Syndication and co-investment
One of Portugal Ventures core investment strategies is syndication and co-­investment
“In order to keep pace with the ­evolution of the market and meet the needs of the ecosystem we are now ­investing larger tickets. In order to do this, Portugal has been co-investing with other national and international partners as was the case with the last 3 investments we did in Shiptimize (a digital ­delivery management solution), Advertio (a customised advertising campaign ­creator) and Logical Safety (provides ­innovative safety solutions in the work environment)” says Marques.
“Sometimes we get approaches from would-be startup founders who only have an idea on a powerpoint. No investment was made by the founder to design a working prototype, there’s no ambition, no risk, just slides and we don’t invest in slides.”
Rita Marques says that it is very hard to attract international venture capital entities for seeders. “Everybody thinks that Portugal is under the radar of international investors, but it is not at the seed stage.”

Success stories
One company that Portugal Ventures has helped to success is DefinedCrowd, a seeder with a single platform offering fully customisable training data workflows.

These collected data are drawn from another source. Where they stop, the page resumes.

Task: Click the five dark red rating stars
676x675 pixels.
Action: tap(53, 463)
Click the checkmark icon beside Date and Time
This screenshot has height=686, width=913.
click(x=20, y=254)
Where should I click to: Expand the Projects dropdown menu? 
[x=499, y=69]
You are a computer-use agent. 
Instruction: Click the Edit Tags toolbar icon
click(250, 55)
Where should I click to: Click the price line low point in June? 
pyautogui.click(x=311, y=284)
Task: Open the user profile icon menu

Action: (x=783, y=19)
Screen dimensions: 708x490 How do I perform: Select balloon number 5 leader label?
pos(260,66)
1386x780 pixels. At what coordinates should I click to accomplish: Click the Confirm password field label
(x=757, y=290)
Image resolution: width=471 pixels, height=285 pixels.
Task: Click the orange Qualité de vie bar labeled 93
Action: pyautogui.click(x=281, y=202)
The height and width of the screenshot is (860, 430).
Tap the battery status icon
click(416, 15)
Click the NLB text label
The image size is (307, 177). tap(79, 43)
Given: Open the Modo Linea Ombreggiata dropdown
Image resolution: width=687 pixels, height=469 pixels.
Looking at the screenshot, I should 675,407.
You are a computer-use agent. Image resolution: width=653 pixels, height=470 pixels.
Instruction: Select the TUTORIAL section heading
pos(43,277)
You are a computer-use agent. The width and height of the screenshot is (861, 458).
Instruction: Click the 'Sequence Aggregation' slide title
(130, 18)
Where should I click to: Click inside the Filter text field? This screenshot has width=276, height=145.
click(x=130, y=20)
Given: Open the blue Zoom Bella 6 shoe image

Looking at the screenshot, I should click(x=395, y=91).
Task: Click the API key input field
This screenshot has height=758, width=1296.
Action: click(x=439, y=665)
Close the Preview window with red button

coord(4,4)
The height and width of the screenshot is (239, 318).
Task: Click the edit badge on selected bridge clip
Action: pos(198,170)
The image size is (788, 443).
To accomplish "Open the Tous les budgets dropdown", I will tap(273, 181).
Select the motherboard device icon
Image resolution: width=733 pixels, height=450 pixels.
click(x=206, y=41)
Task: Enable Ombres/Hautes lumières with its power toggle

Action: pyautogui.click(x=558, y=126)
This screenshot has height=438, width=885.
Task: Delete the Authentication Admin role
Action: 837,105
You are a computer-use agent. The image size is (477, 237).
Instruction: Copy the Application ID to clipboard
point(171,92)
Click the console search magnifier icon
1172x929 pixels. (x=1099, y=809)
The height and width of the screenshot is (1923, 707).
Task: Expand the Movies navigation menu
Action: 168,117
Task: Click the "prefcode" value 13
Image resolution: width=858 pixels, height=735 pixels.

The company now has 45,000+ crowd members and is growing fast with clients in 53 countries and solutions in 46 languages.
DefinedCrowd can supply high-­quality data so that someone can speak, for example, with the intelligent personal assistant Alexa present in Amazon’s Echo speakers. Founded by Daniel Braga, the company recently achieved a round of investment of US$ 11.8 million (€10.1 million) at Series A.
“They started with us, got to Series A within 18 months and now have raised over €15 million from various ­investors, many from the US like Amazon”, Marques says.
Another is AnubisNetworks founded by Francisco Fonseca and six co-founders in 2006. In 2014 it went on to be bought by BitSight. OutSystems, one of Portugal’s few unicorns and which is no longer in Portugal Venture’s portfolio (It sold its position) went on to dizzying heights in the US and Germany. “Our objective is to eventually sell our positions in the companies within 10 years in accordance with Portuguese law,” says Marques.
“It’s basically a ten-year marriage ­between Portugal Ventures and the fund investors and between Portugal Ventures and the invested startup/seed companies and we know eventually the marriage will end up in divorce,” Rita Marques ­explains.

Four roads
After 10 years Portugal Ventures ­offers four possible roads for companies to take. 1) Sell the share and get a healthy multiple; 2) Offer a company an MBO (Management Buyout) of the share (in cases where the multiples are not so attractive, and sales are stable); 3) Things went bad and we have to close the company and lose our money; 4) An IPO – floating the company on the stock exchange.

Future Trends
In future, Rita Marques foresees the venture capital market maturing in ­Portugal with two differences. The entrepreneur will be in better shape, have a more mature mindset and be capable of taking risks. They will understand the difference between Portugal 2020 and EU funding and the VC market. “We do see a lot of requests that look like EU funding applications. We don’t fund, we invest. When we invest €1 million, we want to get €10 million out in 10 years. We don’t want to mess around.”
The second change is the way VCs are doing business. The DNA is changing, corporates are starting to jump in. Portugal Ventures has a partnership with Coimbra-based software company ­Critical, for example. Sonae is another.